**WHAT YOU HAVE TO DO:**
Find the line with "EGANY (115, 2270)" in the entries below, then output every line from it down to the line with "For every named", exactly and with no pictures.
◆ ◆ ◆
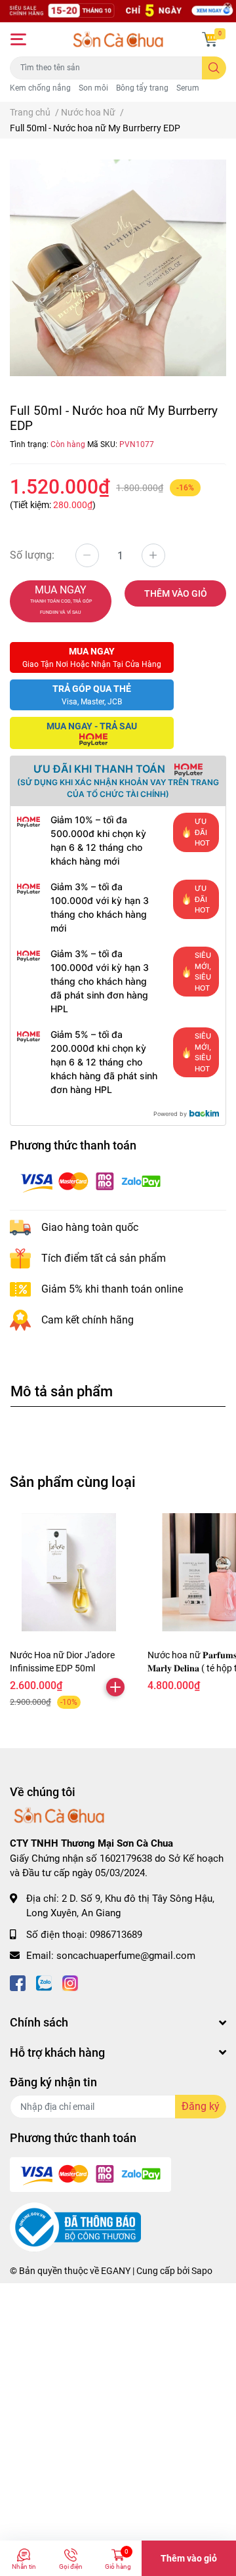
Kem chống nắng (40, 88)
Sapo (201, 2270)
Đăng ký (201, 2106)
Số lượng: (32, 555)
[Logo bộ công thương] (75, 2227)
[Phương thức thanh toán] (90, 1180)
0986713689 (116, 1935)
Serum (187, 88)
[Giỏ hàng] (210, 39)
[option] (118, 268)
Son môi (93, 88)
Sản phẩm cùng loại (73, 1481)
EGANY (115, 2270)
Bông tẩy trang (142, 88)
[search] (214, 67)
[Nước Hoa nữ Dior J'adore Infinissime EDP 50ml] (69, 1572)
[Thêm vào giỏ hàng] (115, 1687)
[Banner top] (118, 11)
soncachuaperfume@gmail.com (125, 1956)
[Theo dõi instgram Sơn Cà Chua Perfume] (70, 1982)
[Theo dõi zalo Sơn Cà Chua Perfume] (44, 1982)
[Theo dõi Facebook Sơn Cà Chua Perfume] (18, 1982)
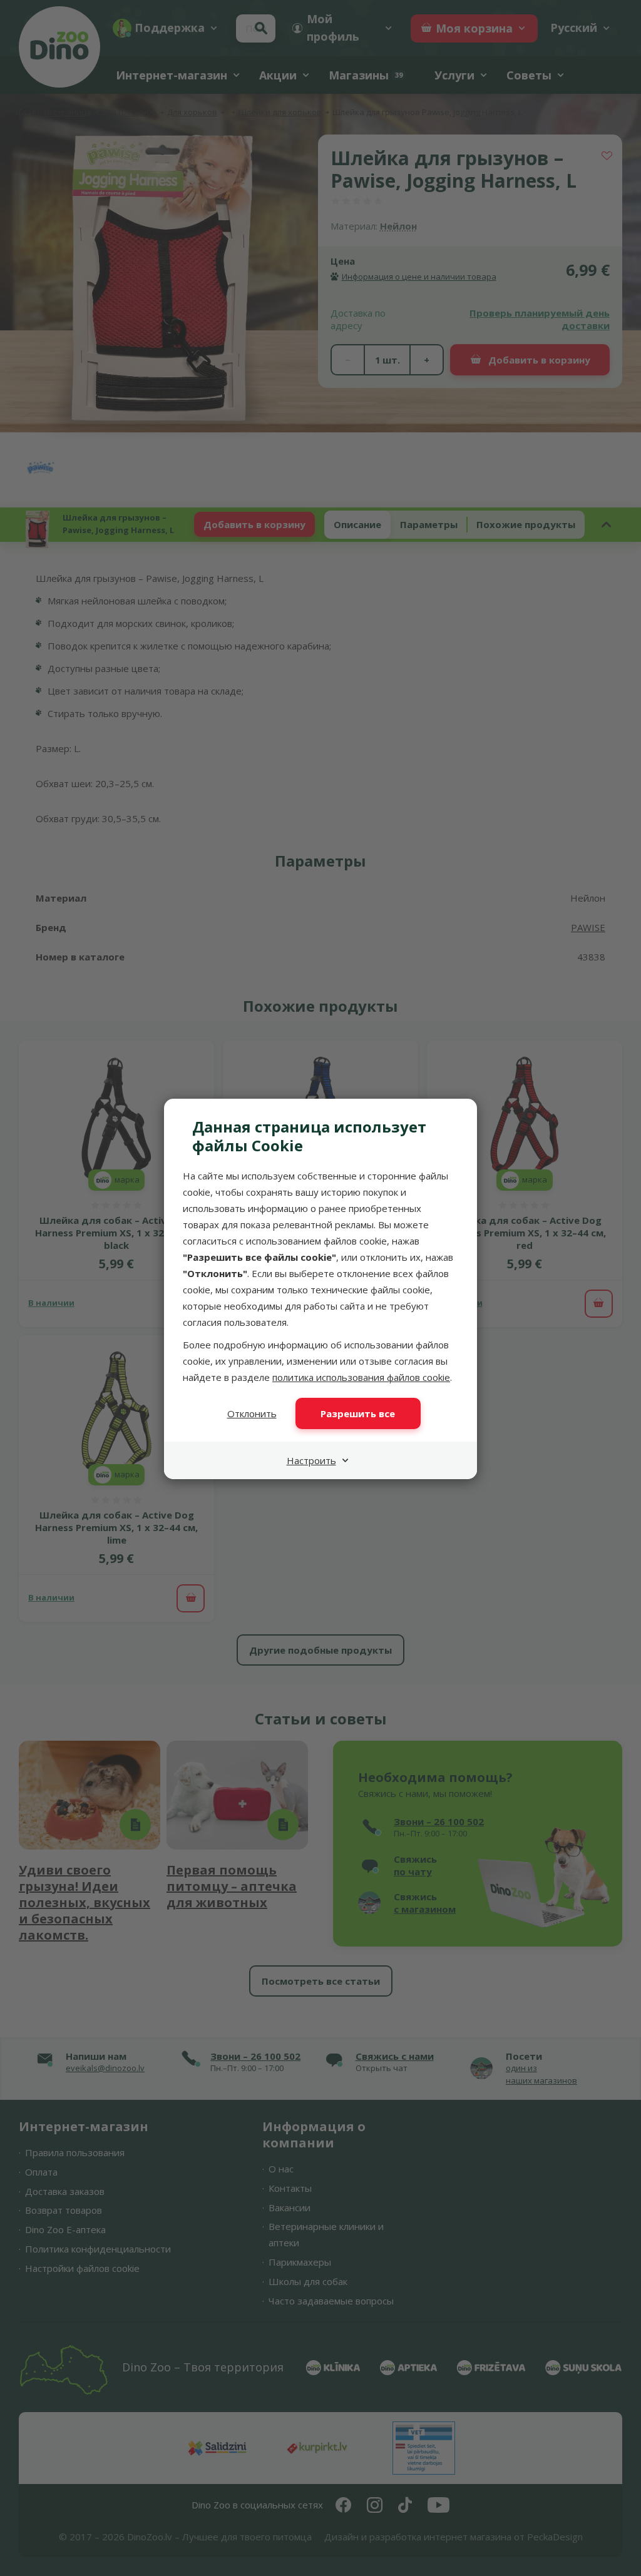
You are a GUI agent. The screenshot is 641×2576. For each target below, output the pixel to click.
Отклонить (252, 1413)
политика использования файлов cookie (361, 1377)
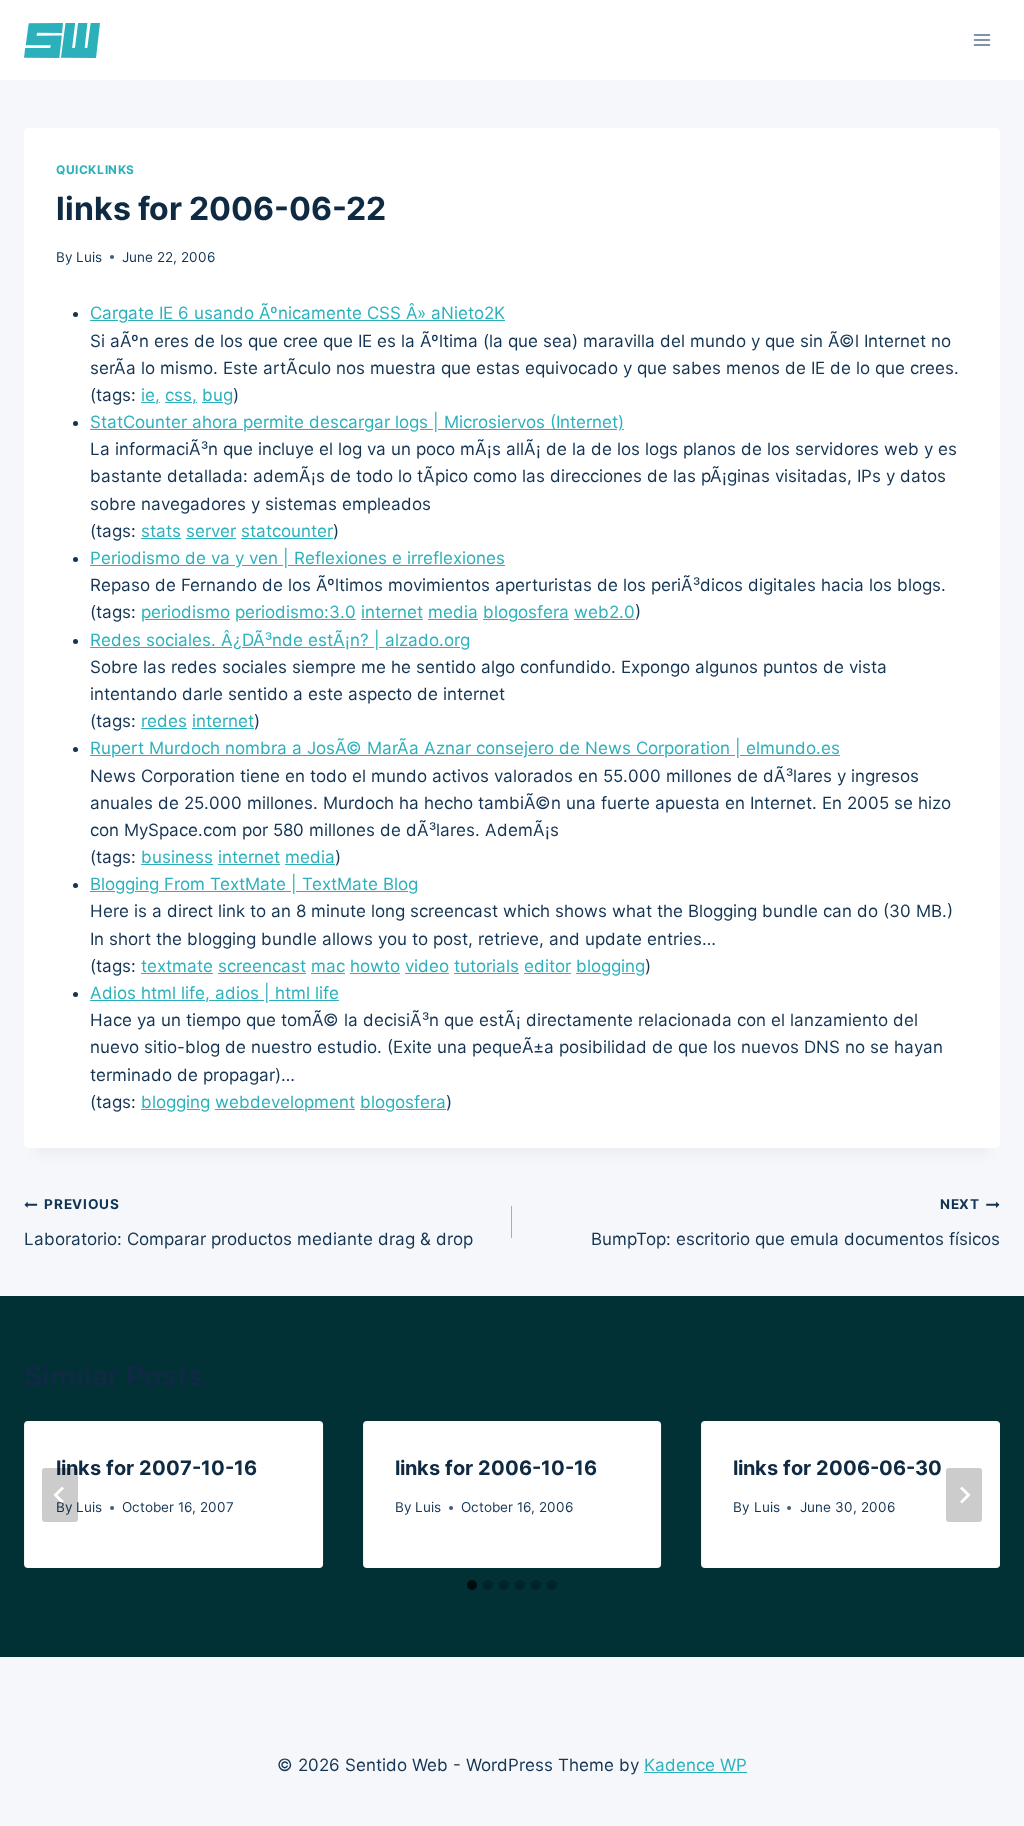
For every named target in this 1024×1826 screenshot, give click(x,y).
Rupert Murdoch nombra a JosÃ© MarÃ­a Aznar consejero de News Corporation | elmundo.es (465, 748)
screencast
◆ ◆ ◆
**ANSWER AREA:**
EGANY (115, 2270)
Bông tẩy trang (142, 88)
[search] (214, 67)
[Nước Hoa nữ Dior J'adore Infinissime EDP 50ml] (69, 1572)
[Thêm vào giỏ hàng] (115, 1687)
[Banner top] (118, 11)
soncachuaperfume@gmail.com (125, 1956)
[Theo dõi instgram Sơn Cà Chua Perfume] (70, 1982)
[Theo dõi zalo Sơn Cà Chua Perfume] (44, 1982)
[Theo dõi Facebook Sơn Cà Chua Perfume] (18, 1982)
You are a GUI agent. The screenshot is 641×2576. For each target below, output the pixel to click.
Отклонить (252, 1413)
политика использования файлов cookie (361, 1377)
For every named target in this 1024×1826 screenshot, give click(x,y).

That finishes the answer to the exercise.